ASSIGNMENT: Using the listing that follows, return every line with the word "will".

INPUT MATERIAL:
^^^^^^^^^^^^^^^^

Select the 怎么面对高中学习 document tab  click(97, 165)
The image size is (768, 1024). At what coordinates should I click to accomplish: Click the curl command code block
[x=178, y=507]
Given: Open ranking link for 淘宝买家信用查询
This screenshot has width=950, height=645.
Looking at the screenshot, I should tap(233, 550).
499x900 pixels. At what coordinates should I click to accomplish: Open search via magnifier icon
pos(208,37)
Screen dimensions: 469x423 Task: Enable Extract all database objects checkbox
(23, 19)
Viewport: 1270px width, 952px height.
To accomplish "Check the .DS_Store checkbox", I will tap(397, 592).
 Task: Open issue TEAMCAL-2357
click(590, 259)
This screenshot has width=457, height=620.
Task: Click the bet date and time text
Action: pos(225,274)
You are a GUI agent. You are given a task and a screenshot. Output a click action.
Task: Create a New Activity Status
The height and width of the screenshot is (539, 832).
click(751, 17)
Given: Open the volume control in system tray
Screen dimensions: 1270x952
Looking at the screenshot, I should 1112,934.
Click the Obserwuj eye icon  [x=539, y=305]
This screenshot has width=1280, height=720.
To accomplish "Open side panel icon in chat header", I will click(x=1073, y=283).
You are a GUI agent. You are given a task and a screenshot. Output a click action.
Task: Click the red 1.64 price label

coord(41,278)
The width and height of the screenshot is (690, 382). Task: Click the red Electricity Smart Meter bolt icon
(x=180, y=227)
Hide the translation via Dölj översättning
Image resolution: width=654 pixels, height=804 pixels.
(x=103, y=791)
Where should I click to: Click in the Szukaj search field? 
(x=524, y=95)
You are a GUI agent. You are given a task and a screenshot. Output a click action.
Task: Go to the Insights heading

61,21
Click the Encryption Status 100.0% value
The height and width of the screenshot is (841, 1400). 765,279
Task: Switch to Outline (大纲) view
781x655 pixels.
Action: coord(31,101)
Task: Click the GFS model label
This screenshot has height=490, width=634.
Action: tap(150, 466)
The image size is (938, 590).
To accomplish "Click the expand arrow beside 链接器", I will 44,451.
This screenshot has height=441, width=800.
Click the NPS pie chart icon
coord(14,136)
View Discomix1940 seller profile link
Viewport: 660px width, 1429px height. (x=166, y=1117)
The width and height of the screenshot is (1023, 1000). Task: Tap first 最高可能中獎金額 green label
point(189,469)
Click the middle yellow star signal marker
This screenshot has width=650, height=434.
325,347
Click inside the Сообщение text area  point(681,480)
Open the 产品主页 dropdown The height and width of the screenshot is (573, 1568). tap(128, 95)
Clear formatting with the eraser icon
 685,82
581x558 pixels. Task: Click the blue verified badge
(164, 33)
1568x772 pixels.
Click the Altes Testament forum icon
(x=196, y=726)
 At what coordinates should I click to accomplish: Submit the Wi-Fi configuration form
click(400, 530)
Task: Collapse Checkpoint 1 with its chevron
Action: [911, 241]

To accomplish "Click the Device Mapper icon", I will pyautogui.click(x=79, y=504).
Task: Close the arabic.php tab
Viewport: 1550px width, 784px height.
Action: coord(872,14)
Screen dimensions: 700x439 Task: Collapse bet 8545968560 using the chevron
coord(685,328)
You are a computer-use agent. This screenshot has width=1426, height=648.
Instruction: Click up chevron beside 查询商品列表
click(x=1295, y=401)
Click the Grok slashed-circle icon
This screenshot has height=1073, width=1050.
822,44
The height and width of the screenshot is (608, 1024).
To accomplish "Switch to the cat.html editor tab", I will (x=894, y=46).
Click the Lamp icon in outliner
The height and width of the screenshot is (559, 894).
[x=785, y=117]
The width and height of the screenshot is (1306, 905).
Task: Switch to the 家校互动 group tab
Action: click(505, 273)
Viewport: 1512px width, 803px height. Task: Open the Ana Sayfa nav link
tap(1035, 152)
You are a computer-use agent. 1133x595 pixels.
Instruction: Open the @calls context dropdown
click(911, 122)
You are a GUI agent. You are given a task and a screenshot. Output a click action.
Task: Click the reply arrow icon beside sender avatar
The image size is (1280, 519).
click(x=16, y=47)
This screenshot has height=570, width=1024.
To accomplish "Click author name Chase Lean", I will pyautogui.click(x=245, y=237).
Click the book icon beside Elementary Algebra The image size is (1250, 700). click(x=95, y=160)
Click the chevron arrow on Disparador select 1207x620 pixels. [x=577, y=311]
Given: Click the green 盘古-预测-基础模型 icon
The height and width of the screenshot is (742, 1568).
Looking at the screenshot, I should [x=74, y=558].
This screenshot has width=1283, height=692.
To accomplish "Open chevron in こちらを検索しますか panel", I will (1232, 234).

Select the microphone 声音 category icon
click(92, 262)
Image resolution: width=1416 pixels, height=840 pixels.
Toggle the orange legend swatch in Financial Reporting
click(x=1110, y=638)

^^^^^^^^^^^^^^^^

WRITTEN ANSWER:
To accomplish "Check the .DS_Store checkbox", I will tap(397, 592).
To accomplish "Open side panel icon in chat header", I will click(x=1073, y=283).
To accomplish "Click the expand arrow beside 链接器", I will 44,451.
To accomplish "Click the Device Mapper icon", I will pyautogui.click(x=79, y=504).
To accomplish "Switch to the cat.html editor tab", I will (x=894, y=46).
To accomplish "Click author name Chase Lean", I will pyautogui.click(x=245, y=237).
To accomplish "Open chevron in こちらを検索しますか panel", I will (1232, 234).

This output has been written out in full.